(Dataset records)
══════

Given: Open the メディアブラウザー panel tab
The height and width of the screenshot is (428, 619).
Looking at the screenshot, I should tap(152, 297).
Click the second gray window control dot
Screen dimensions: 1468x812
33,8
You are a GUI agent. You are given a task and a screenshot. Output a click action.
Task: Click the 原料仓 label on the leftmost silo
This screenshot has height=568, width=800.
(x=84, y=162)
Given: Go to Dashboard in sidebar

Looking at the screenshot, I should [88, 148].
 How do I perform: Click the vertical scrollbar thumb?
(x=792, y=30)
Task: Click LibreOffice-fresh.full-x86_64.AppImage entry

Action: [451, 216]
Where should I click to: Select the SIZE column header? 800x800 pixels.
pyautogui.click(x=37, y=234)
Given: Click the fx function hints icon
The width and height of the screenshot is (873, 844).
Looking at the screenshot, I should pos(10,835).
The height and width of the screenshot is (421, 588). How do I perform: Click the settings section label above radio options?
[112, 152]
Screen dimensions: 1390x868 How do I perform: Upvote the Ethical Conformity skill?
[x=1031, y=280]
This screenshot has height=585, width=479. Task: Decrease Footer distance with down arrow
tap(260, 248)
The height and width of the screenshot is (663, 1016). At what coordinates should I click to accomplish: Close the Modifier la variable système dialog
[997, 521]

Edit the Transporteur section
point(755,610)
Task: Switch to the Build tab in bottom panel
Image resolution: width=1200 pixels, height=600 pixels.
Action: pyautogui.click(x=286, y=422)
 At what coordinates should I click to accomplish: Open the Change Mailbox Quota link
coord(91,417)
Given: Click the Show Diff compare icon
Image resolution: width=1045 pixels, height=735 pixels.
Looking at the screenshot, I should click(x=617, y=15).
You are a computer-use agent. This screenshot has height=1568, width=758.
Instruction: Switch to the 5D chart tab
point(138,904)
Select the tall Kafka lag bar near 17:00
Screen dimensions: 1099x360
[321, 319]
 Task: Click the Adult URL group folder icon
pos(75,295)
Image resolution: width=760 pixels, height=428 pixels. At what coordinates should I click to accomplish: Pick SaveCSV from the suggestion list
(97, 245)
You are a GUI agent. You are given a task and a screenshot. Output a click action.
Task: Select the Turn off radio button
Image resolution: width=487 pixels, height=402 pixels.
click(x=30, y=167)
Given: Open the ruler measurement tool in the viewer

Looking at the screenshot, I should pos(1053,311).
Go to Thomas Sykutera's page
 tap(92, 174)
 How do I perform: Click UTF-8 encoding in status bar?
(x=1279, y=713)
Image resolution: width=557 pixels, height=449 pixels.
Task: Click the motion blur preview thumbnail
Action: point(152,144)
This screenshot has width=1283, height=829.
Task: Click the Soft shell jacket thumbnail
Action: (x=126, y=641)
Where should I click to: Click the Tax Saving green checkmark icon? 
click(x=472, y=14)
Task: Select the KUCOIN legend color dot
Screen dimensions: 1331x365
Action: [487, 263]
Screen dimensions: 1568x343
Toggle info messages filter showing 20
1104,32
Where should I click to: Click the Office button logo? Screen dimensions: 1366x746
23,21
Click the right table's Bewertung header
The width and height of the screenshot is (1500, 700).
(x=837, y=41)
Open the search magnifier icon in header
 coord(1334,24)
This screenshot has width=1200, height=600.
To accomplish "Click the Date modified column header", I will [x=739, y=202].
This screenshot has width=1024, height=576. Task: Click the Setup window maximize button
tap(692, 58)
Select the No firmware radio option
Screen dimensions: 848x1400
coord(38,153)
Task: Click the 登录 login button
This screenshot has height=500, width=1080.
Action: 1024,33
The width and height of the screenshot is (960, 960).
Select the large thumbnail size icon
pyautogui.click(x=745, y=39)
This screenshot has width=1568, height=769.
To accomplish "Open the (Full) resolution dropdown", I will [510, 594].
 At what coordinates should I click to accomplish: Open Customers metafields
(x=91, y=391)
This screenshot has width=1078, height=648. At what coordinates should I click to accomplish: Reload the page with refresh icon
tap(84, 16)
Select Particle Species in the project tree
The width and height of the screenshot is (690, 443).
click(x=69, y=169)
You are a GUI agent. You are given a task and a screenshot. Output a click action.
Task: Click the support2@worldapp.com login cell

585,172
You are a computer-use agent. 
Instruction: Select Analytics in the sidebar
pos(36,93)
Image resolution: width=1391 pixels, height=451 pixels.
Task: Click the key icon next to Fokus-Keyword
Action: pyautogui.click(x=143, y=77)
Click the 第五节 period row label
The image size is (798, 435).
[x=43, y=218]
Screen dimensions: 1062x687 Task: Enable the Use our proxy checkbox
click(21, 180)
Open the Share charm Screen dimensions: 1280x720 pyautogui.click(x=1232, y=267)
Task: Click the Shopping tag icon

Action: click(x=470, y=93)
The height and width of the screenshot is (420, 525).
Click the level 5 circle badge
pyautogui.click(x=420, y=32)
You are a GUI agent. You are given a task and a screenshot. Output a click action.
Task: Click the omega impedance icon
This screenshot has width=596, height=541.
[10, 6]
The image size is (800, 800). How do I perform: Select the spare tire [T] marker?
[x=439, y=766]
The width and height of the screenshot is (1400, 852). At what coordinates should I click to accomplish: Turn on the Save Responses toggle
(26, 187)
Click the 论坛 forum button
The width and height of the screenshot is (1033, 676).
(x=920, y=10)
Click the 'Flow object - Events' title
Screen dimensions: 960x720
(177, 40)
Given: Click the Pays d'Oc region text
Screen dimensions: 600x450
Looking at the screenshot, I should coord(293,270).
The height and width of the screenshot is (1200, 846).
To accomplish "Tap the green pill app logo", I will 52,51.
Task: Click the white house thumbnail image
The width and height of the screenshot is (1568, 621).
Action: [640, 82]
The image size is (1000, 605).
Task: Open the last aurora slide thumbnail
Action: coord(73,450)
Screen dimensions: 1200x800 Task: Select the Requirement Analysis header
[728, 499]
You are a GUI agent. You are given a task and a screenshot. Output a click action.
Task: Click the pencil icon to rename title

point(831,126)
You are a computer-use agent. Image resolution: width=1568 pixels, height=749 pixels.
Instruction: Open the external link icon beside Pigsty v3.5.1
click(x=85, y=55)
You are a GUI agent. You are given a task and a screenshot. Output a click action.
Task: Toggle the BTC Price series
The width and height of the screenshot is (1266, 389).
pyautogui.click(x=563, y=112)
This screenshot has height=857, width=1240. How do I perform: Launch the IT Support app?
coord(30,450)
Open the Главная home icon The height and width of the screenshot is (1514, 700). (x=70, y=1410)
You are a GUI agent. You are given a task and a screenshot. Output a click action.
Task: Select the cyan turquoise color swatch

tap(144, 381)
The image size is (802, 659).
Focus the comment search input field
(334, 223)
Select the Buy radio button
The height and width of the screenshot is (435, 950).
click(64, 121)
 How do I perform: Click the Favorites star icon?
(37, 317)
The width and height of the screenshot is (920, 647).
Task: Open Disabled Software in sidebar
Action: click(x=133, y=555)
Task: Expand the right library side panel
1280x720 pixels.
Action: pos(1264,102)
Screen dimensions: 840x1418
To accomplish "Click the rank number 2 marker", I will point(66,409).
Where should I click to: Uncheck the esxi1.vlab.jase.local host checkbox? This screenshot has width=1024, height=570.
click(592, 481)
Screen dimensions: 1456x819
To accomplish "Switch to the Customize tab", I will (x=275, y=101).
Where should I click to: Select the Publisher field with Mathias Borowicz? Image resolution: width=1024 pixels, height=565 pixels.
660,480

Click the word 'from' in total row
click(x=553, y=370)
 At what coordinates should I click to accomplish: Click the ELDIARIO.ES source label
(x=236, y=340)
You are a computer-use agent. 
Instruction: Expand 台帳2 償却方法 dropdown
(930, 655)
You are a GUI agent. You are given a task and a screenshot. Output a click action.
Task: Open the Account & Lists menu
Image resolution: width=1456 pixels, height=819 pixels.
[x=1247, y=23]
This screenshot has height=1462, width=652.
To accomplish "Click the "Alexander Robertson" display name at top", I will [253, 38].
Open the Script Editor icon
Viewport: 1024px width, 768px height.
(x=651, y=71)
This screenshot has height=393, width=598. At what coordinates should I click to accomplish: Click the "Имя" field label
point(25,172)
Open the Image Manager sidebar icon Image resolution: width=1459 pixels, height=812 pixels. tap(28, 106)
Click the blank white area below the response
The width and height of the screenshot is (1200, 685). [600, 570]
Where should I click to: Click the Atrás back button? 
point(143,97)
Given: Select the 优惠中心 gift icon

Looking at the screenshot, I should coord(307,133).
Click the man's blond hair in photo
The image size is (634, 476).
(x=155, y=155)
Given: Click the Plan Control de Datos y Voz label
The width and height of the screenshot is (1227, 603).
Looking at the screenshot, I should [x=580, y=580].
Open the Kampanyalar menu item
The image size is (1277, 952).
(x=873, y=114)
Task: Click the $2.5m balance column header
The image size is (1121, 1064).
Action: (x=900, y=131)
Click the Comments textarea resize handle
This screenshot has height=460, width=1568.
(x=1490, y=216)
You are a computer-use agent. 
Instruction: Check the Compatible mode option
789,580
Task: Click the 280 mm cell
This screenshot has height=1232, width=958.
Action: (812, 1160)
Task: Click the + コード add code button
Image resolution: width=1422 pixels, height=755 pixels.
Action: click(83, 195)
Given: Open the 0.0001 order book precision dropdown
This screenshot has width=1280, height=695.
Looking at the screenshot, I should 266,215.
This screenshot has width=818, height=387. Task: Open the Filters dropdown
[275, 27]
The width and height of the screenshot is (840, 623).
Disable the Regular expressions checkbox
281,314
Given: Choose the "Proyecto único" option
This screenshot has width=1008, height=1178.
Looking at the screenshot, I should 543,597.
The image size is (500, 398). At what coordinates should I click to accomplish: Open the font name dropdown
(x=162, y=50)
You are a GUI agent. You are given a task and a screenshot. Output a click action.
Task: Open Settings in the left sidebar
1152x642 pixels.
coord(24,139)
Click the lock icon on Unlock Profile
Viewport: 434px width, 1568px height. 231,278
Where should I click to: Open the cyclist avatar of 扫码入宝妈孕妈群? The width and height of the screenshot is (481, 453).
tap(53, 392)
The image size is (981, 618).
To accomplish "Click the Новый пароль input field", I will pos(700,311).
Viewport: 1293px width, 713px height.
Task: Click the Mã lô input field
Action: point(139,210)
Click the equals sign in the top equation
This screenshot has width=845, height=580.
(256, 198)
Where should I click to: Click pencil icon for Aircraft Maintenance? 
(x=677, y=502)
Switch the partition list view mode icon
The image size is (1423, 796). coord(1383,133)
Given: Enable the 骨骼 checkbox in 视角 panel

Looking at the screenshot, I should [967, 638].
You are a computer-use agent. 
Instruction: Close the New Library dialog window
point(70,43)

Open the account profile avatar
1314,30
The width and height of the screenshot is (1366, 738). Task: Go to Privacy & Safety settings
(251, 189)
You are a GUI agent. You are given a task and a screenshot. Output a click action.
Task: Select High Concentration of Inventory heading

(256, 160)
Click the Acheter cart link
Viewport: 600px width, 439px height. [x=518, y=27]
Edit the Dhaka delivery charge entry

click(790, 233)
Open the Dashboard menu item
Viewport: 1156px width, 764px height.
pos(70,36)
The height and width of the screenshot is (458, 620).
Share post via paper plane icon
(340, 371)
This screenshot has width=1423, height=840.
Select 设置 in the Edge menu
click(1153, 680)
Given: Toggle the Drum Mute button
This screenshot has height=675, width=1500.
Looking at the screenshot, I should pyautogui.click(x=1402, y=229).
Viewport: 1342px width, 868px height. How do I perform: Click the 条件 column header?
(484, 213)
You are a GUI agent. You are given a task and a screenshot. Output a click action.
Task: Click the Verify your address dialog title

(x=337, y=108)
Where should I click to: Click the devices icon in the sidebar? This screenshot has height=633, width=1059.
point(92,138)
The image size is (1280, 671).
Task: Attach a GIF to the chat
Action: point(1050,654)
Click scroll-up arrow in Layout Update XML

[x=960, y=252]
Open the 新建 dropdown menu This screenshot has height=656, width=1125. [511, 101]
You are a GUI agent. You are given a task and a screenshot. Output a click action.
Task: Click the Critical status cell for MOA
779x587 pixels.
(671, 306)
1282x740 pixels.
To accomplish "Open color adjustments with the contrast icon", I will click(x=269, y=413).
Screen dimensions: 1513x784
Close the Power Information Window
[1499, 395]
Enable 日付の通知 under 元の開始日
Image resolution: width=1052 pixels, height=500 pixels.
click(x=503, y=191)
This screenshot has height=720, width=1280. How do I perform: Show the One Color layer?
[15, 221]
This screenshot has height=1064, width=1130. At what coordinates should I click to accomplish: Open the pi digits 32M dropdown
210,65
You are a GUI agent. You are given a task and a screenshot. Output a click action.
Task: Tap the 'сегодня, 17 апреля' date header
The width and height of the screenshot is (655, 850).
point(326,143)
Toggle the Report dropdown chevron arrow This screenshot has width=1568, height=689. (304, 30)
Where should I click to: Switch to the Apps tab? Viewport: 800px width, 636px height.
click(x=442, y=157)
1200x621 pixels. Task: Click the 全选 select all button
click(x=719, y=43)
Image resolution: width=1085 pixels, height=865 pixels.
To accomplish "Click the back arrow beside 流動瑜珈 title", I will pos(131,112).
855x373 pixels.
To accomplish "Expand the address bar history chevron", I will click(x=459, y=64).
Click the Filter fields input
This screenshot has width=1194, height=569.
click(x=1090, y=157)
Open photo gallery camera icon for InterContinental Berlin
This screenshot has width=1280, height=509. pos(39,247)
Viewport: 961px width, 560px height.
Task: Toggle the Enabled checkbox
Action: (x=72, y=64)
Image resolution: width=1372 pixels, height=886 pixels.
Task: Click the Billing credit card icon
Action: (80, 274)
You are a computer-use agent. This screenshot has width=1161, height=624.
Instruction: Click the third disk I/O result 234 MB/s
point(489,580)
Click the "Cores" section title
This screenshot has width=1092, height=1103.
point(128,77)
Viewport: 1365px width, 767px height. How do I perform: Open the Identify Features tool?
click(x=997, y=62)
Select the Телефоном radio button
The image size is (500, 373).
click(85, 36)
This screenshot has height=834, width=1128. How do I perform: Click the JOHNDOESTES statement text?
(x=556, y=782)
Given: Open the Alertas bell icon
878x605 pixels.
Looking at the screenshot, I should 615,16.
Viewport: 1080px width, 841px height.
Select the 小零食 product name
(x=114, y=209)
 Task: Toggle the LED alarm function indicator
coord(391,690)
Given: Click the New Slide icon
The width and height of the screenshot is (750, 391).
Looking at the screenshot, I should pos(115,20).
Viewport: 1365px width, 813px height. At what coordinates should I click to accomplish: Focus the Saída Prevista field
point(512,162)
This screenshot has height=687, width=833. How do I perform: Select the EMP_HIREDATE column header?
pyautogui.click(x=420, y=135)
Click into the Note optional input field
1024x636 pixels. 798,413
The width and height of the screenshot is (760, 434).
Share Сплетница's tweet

══════

> **THE PROBLEM**
Search the records above for "chevron" and copy every line that has it.

> **THE ANSWER**
Toggle the Report dropdown chevron arrow This screenshot has width=1568, height=689. (304, 30)
To accomplish "Expand the address bar history chevron", I will click(x=459, y=64).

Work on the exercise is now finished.